3-4 beers isn’t even enough for me to get tipsy, much less drunk. I literally can’t understand how people get drunk off beer. I can drink the stuff until I’m literally full and just get nicely buzzed at best no matter how strong they make it. Which is fine, I prefer sweet stuff anyway. Mixed drinks and shots can actually get the job done on the rare occasion I actually feel like getting drunk.
ok so I don’t really drink alcohol, but some online friends got me to try soju. Grabbed some from the store and… I don’t get it. very much an alcohol taste to it. I can taste the plum in it, but it’s just not that great imo.
As an alcoholic, alcohol literally tastes bad and your brain only starts liking it once it recognizes the high. I mean it’s literally ethanol, a poison
I’m not an alcoholic, but used to drink wodka regularly when going out like decades ago. Even today when I smell non scented hand sanitizer, I can feel a little buzz in my brain.
Yeah and of the entire subgroup they pick furry talk to be drunk? Near every one of those cat fuckers are alcoholics. At minimum triple this. To really get that meow meow talk you’d need to convince one of those teetotaler tiny girls to drink but you know she won’t. Instead you’re trying to get an alcoholic 190lb man named Blaze drunk enough to start that kitty babble? Try six lol.
I had a good friend in college who had never touched alcohol before, finally convinced him to come out for a beer and he threw up wasted all over the table after 1 pint of beer
This might be happening because of the ‘elegant’ (incredibly hacky) way openai encodes multiple languages into their models. Instead of using all character sets, they use a modulo operator on each character, to make all Unicode characters represented by a small range of values. On the back end, it somehow detects which language is being spoken, and uses that character set for the response. Seeing as the last line seems to be the same mathematical expression as what you asked, my guess is that your equation just happened to perfectly match some sentence that would make sense in the weird language.

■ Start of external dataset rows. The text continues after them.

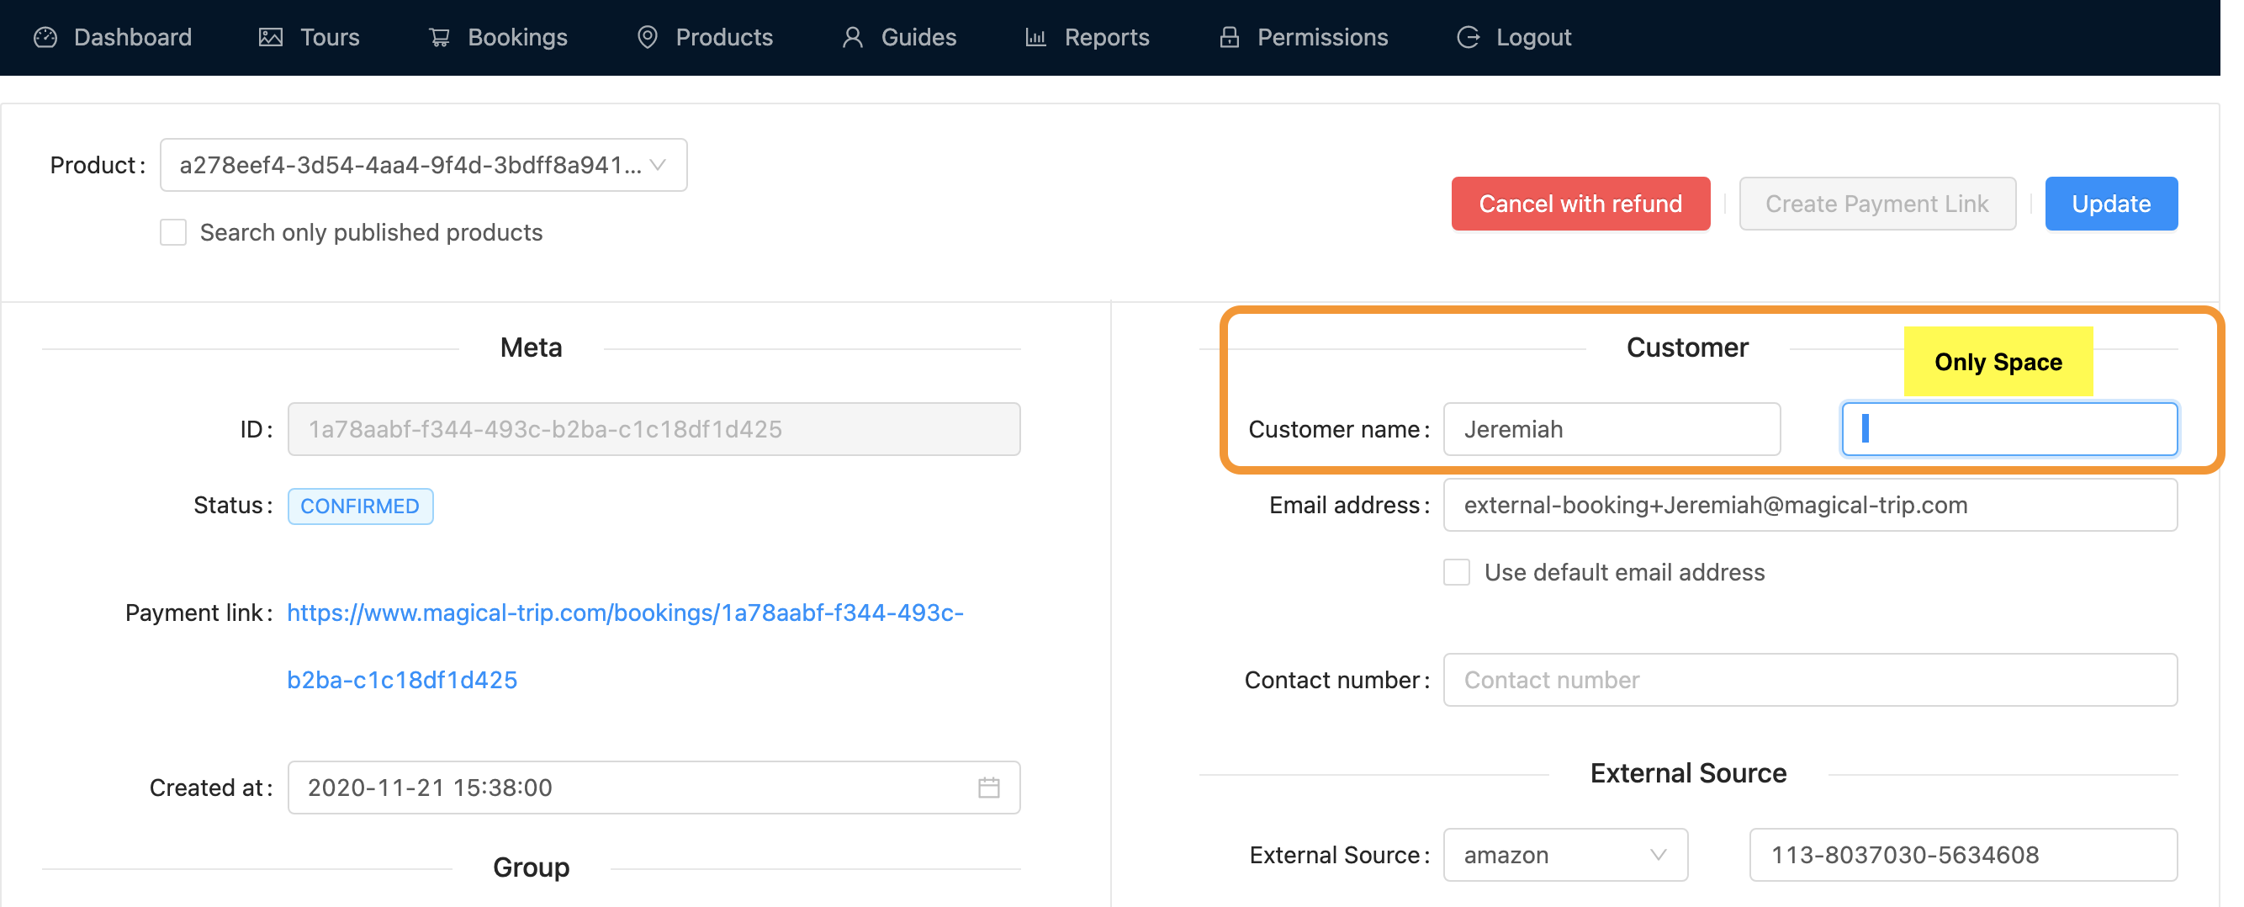Select Logout in the navigation bar
This screenshot has height=907, width=2244.
pos(1532,37)
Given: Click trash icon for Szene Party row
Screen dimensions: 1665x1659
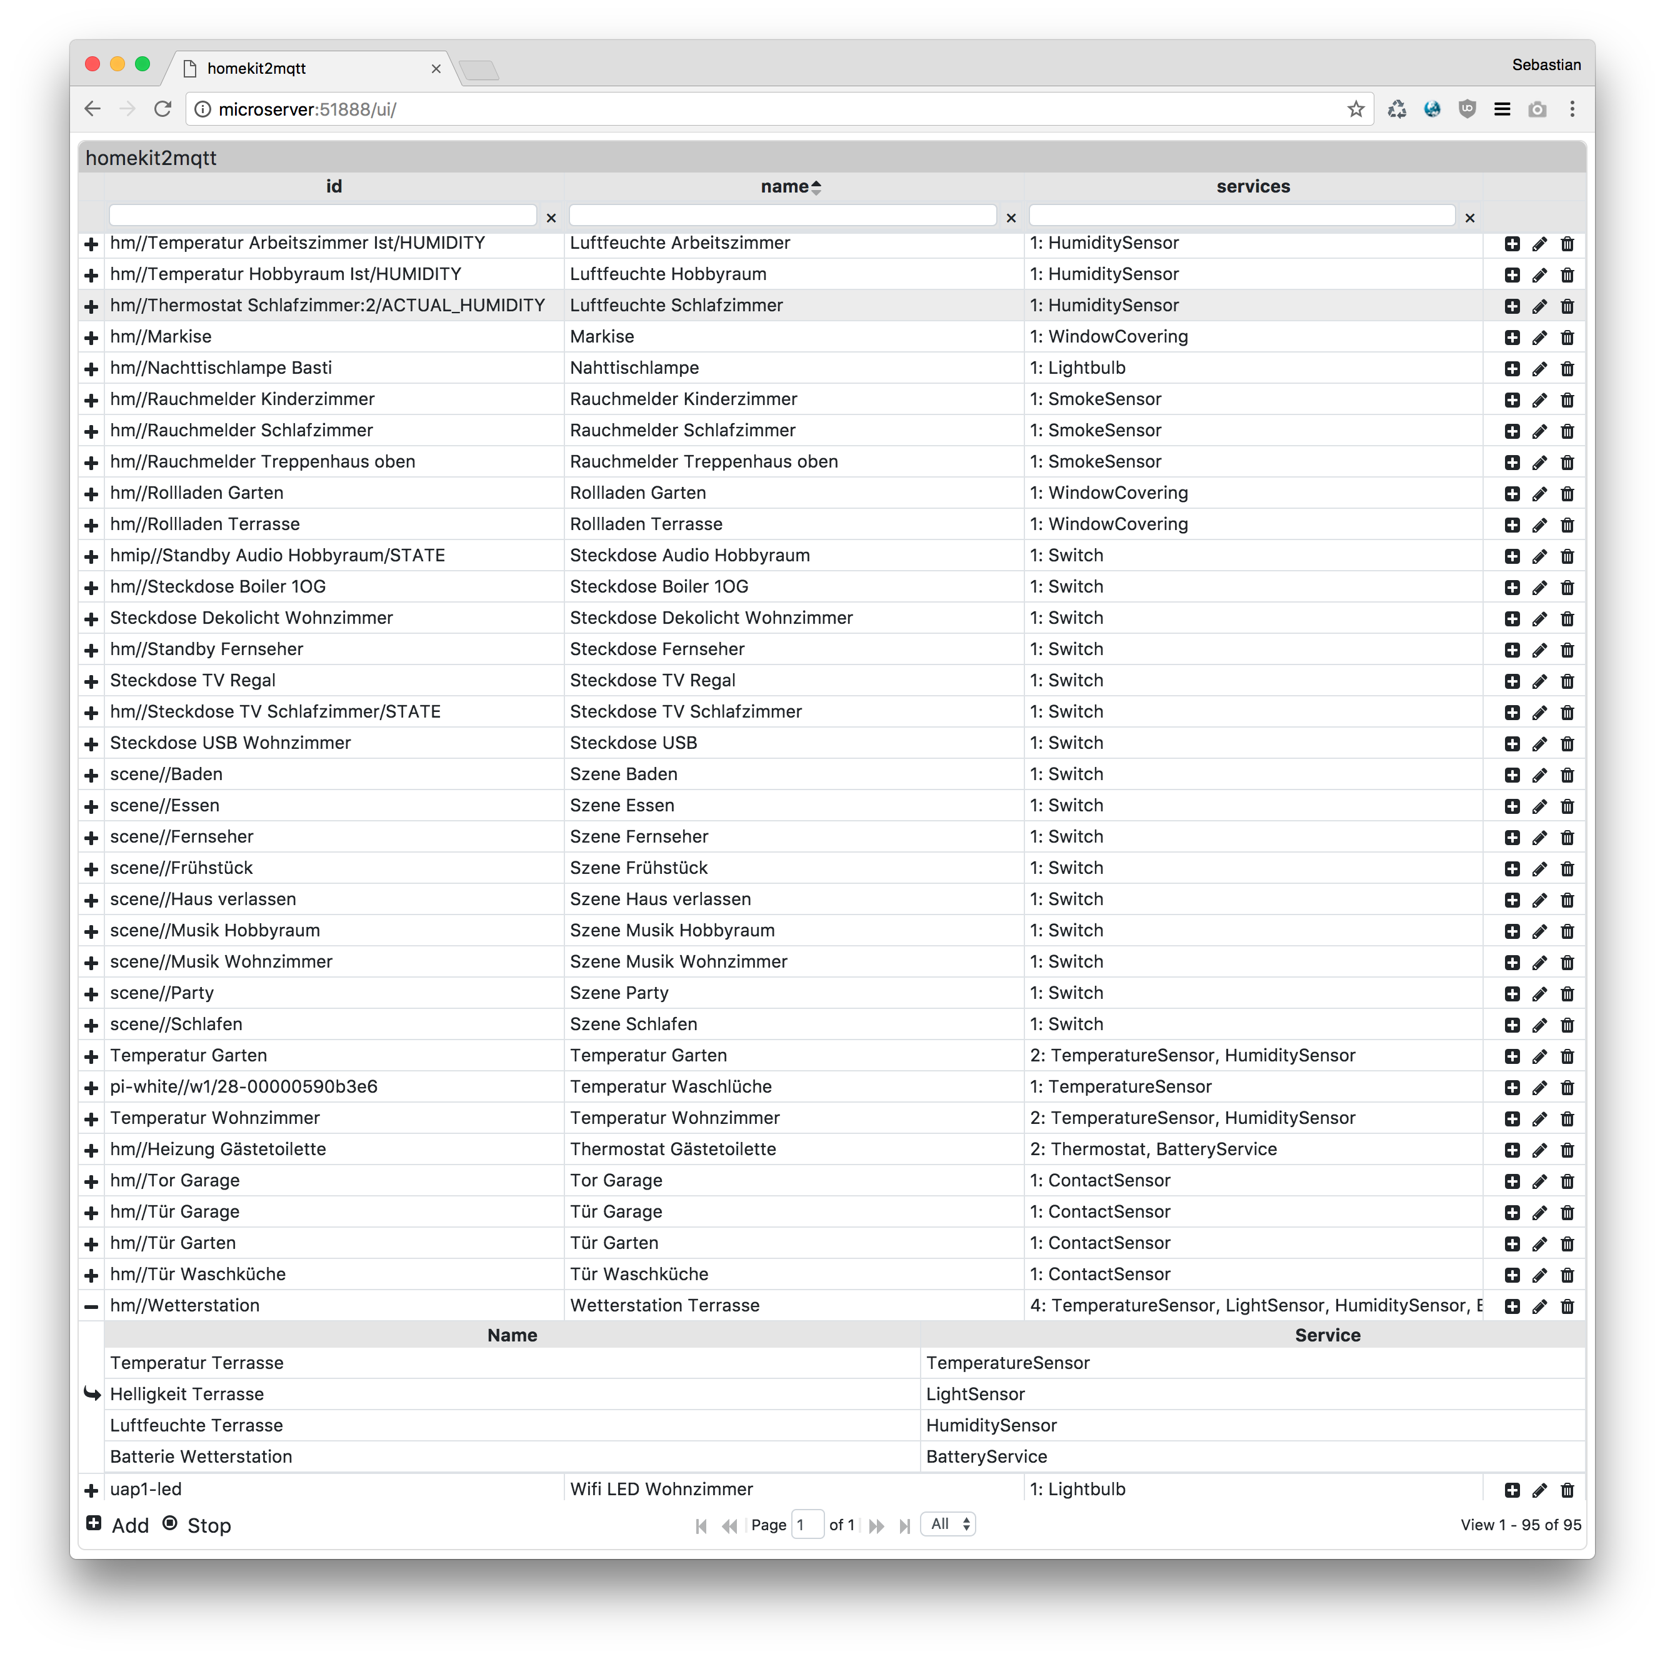Looking at the screenshot, I should 1567,994.
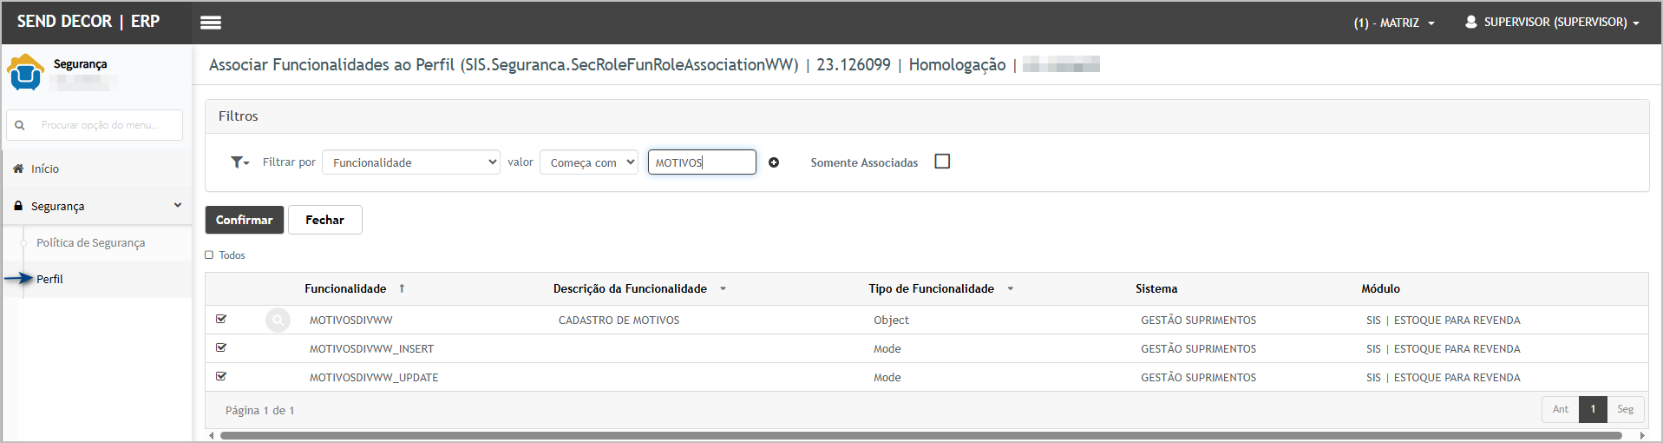This screenshot has height=443, width=1663.
Task: Click the MOTIVOS filter value field
Action: coord(701,162)
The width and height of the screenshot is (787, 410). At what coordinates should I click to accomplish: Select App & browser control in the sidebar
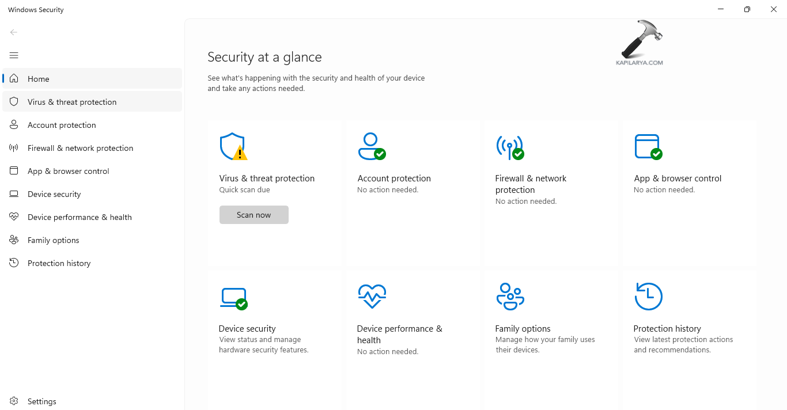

Can’t find the exact source–I’m on mobile right now–but the code for the gpt-2 encoder uses a utf-8 to unicode look up table to shrink the vocab size. github.com/openai/gpt-2/blob/master/…/encoder.py
There are bindings in java and c++, but python is the industry standard for AI. The libraries for machine learning are actually written in c++, but use python language bindings. Python doesn’t tend to slow things down since machine learning is gpu-bound anyway. There are also library specific programming languages which urges the user to make pythonic code that can be compiled into c++.
I suppose it’s conceivable that there’s a bug in converting between different representations of Unicode, but I’m not buying and of this “detected which language is being spoken” nonsense or the use of character sets. It would just use Unicode.
The modulo idea makes absolutely no sense, as LLMs use tokens, not characters, and there’s soooooo many tokens. It would make no sense to make those tokens ambiguous.
I completely agree that it’s a stupid way of doing things, but it is how openai reduced the vocab size of gpt-2 & gpt-3. As far as I know–I have only read the comments in the source code– the conversion is done as a preprocessing step. Here’s the code to gpt-2: github.com/openai/gpt-2/blob/master/…/encoder.py I did apparently make a mistake, as the vocab reduction is done through a lut instead of a simple mod.
This is flavored soju, which is usually around 10-12% abv and is sweetened. Very drinkable. Unflavored soju is a little less friendly if you don’t like tasting alcohol.
I’ve never had the flavored ones, but not really. It’s actually a very smooth drink. It’s a neutral spirit made from sweet potato so it tastes kind of like vodka, but without the bite because it’s half the alcohol content.
Look brother I don’t agree with your lifestyle but I will defend to the death your right to rawdog seventeen other anonymous partners in the local motel 6.